Alors, lorsque ce même Bernard Salanié décide d’écrire un livre pour le grand public, avec pour objectif de faire comprendre au plus grand nombre les bases du fonctionnement de l’économie, et de fournir des outils d’analyse économique pour comprendre des problèmes d’actualité, on attend beaucoup de ce livre.
Attendre beaucoup d’un livre peut être, pour celui-ci, une bonne ou une mauvaise chose : il faut beaucoup pour qu’il satisfasse les attentes du lecteur; et s’il a des faiblesses, la déception est grande. Sur ce plan, ce livre ne déçoit pas.
Le livre est divisé en trois parties. La première partie est un chapitre introductif dans lequel l’auteur passe divers préjugés (les inégalités augmentent, le marché ne fonctionne pas…) à la moulinette des chiffres et de la réalité. La seconde partie est consacrée à divers chapitres thématiques décrivant le fonctionnement des économies de marché. Sont alors abordés le mécanisme de marché, l’échange, les causes du chômage, le rôle des prix et du profit, et des marchés financiers. Ces chapitres ont en commun d’être à la fois très rigoureux et très accessibles. La troisième partie consiste, une fois la “boîte à outils” présentée, à aborder différents thèmes d’actualité. L’auteur étudie alors les effets positifs du libre-échange, les conséquences de la Politique Agricole Commune, la redistribution, le chômage structurel, la façon dont les systèmes de crédits de pollution négociables permettent de préserver l’environnement, ainsi que la question de la régulation conjoncturelle. Un glossaire des (rares) termes techniques utilisés complète le livre. Ces chapitres ont un point commun : leur simplicité et leur clarté relève du tour de force. L’auteur parvient à chaque fois à faire le tour d’une question complexe en une qinzaine de pages, en restant rigoureux, et sans sombrer dans le jargon ou la complication inutile.

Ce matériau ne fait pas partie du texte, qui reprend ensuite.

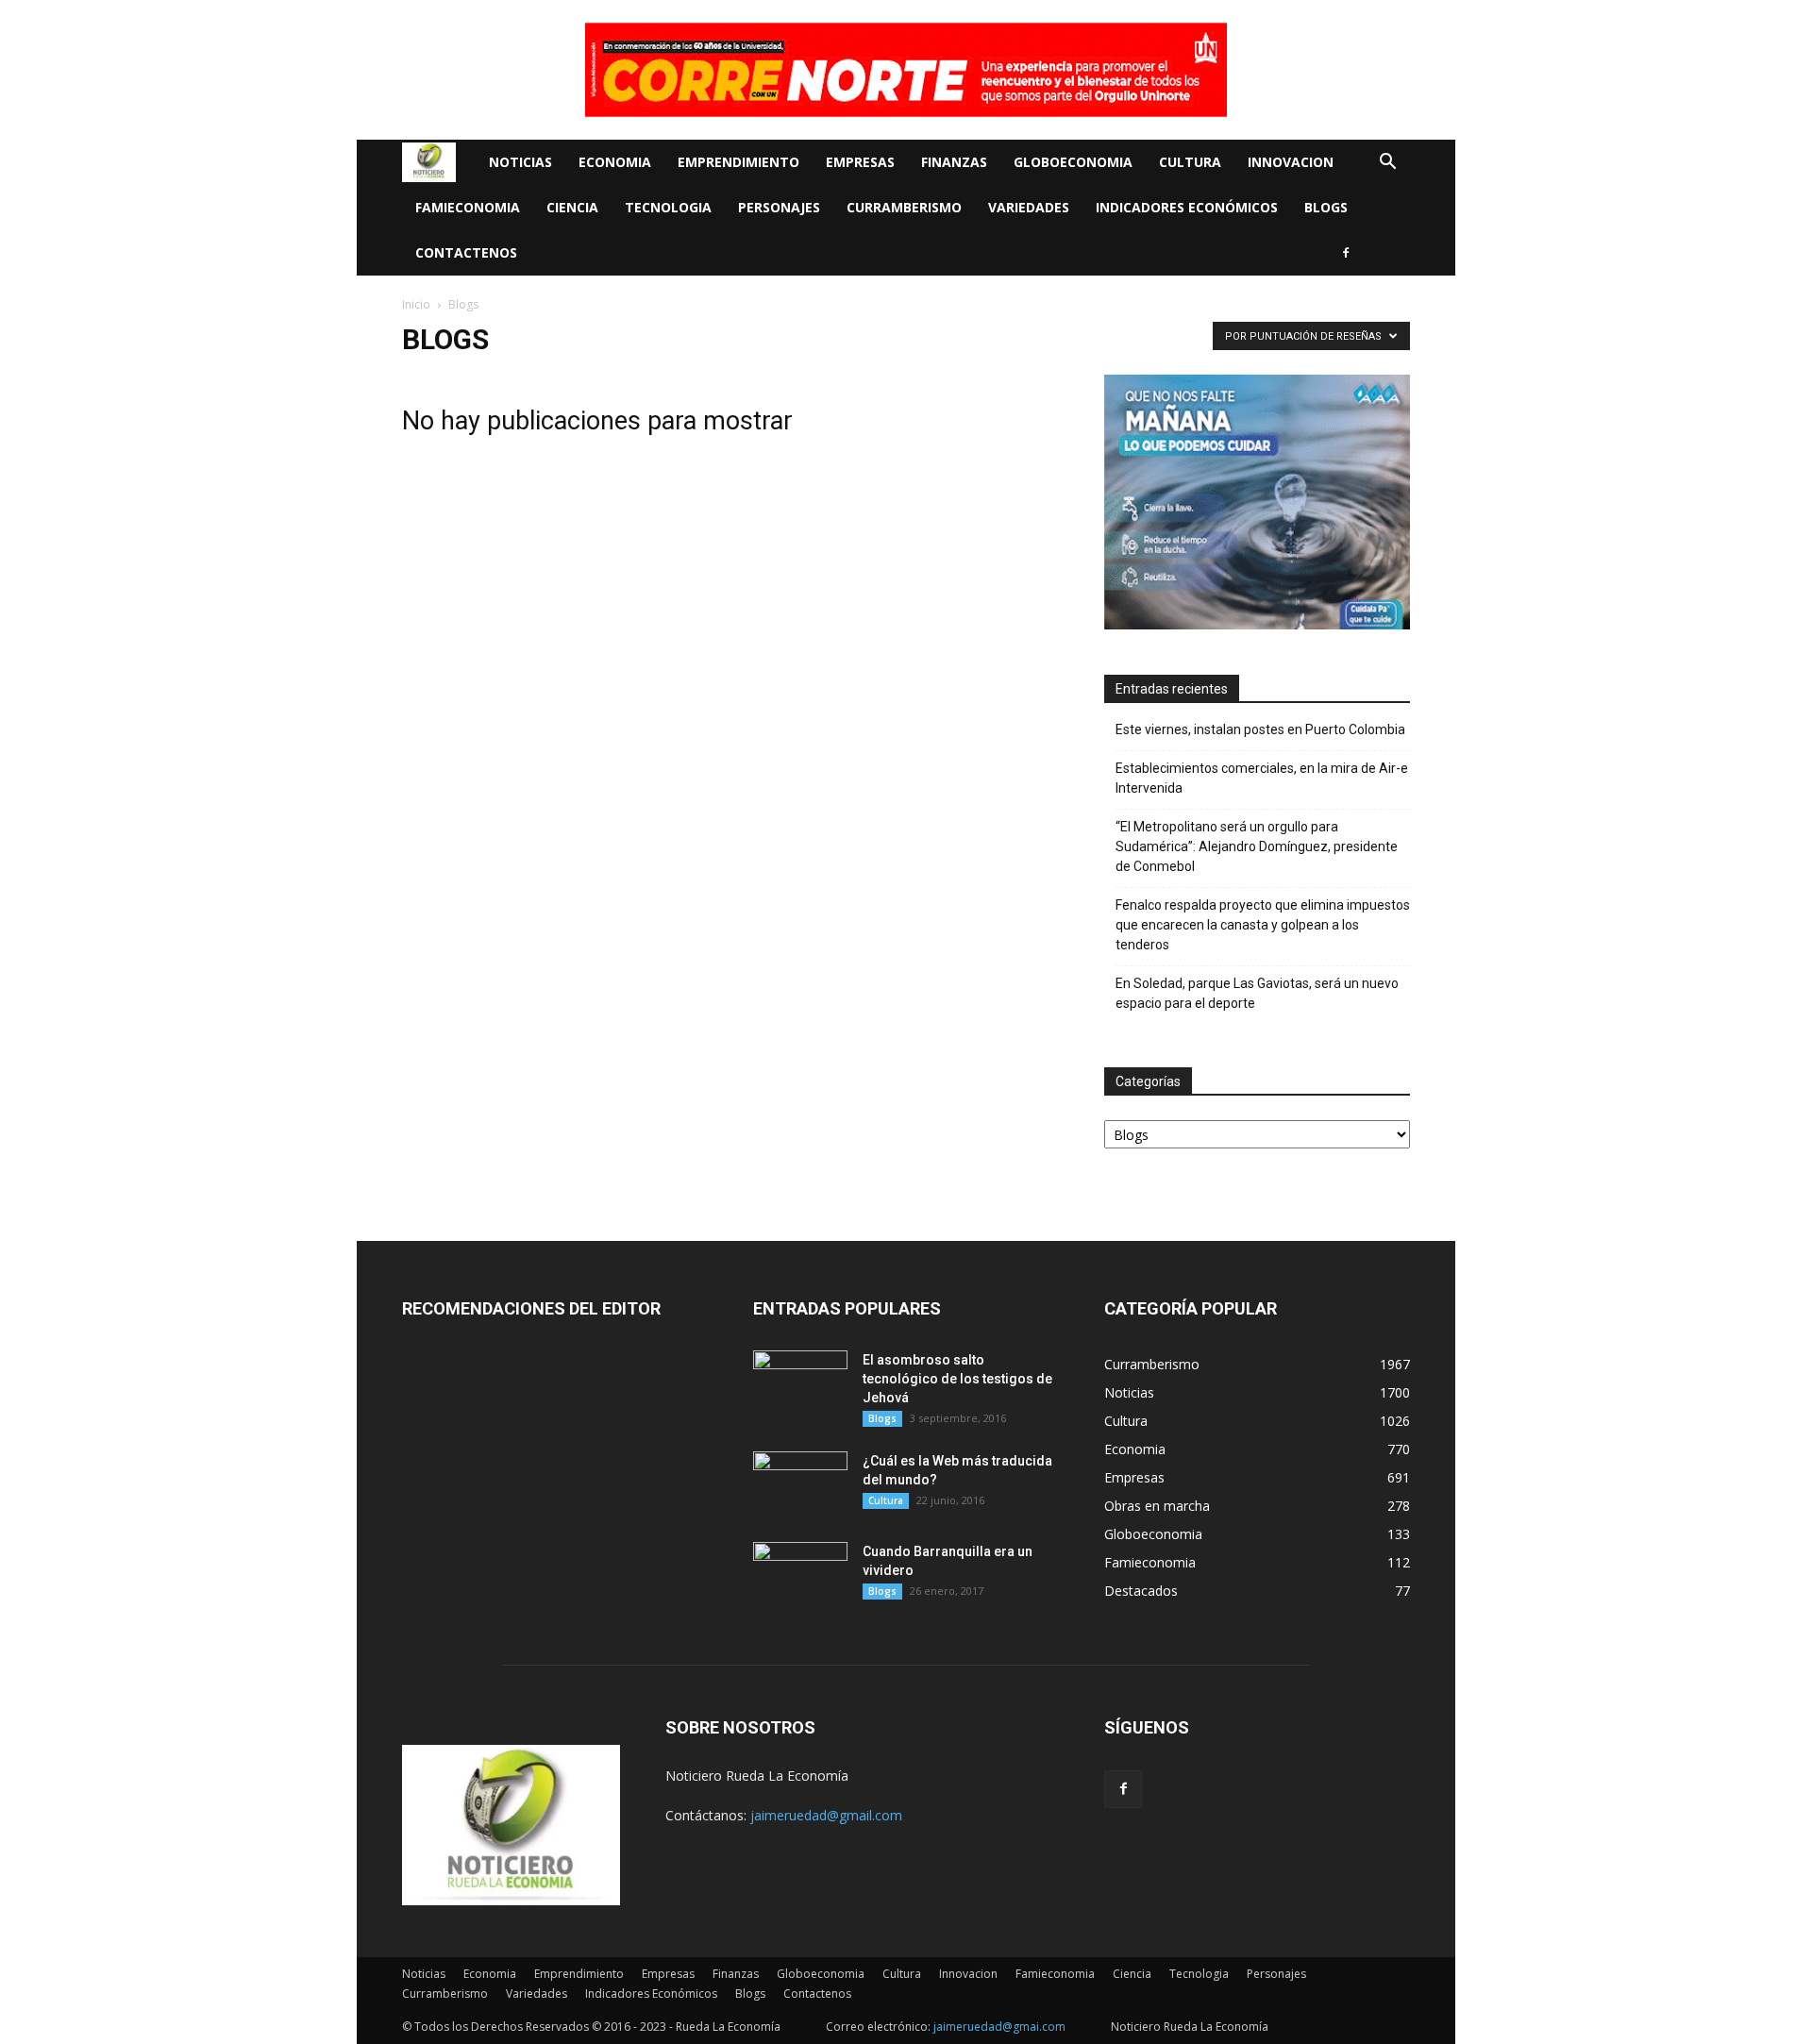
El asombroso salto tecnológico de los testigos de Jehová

Le livre a pour but de rendre de nombreuses questions économiques accessibles à tous : ce but est atteint.
Il faut noter néanmoins que ce but ne pouvait être atteint qu’à l’aide de simplifications : d’où parfois le sentiment de rester un peu sur sa faim en lisant certains chapitres, dont on aurait apprécié qu’ils approfondissent certains aspects. C’est inévitable, et c’est le choix de l’auteur, qui veut montrer à son lecteur ce que permet le raisonnement économique pour considérer diverses questions, afin de susciter chez lui l’envie d’aller plus loin. Cette frustration du lecteur est donc inévitable : mais c’est celle du gourmand qui goûte un bon plat et regrette de ne pouvoir en consommer une assiette supplémentaire. Il est certain aussi qu’une présentation synthétique ne peut être aussi détaillée qu’une présentation approfondie : mais approfondir plus aurait soit nécessité de renoncer à traiter quelques chapitres, ou aurait conduit à un livre tellement long qu’il en serait devenu illisible. L’auteur a fait le choix de la brieveté, de l’éclectisme des sujets, et c’est très bien ainsi. Il existe beaucoup de livres qui permettent d’aller plus loin (même si quelques recommandations de lectures pour approfondir auraient été appréciables à la fin de l’ouvrage).
Se pose aussi la question de la réaction du lectorat. Lorsqu’on connaît l’analyse économique, ce livre est une lecture aisée, et on voit très rapidement ou l’auteur veut en venir. Le travail de “conviction” est déjà fait. Qu’en sera-t-il d’un lecteur ne disposant d’aucune connaissance économique, et qui sera probablement victime, devant ces différents chapitres, de chocs culturels, étant donné l’écart existant entre l’analyse économique contenue dans ce livre et le discours couramment entendu en France. On peut donc se poser la question de la réaction des lecteurs ne disposant d’aucune connaissance préalable en économie – qui sont ceux qui ont le plus à apprendre à la lecture de ce livre. Et on peut craindre qu’alors, le côté synthétique du livre ne devienne le moyen pour certains lecteurs de rejetter les raisonnements sous le prétexte que “tout ne leur est probablement pas dit”. Cela dit, ce type de réaction est à attendre à la lecture de n’importe quel ouvrage qui aborde sérieusement des questions économiques : le livre de B. Salanié ne fera probablement pas exception sur ce plan. Au moins a-t-il pour lui d’être rigoureux, et d’aborder une multiplicité de thèmes suffisante pour susciter l’intérêt.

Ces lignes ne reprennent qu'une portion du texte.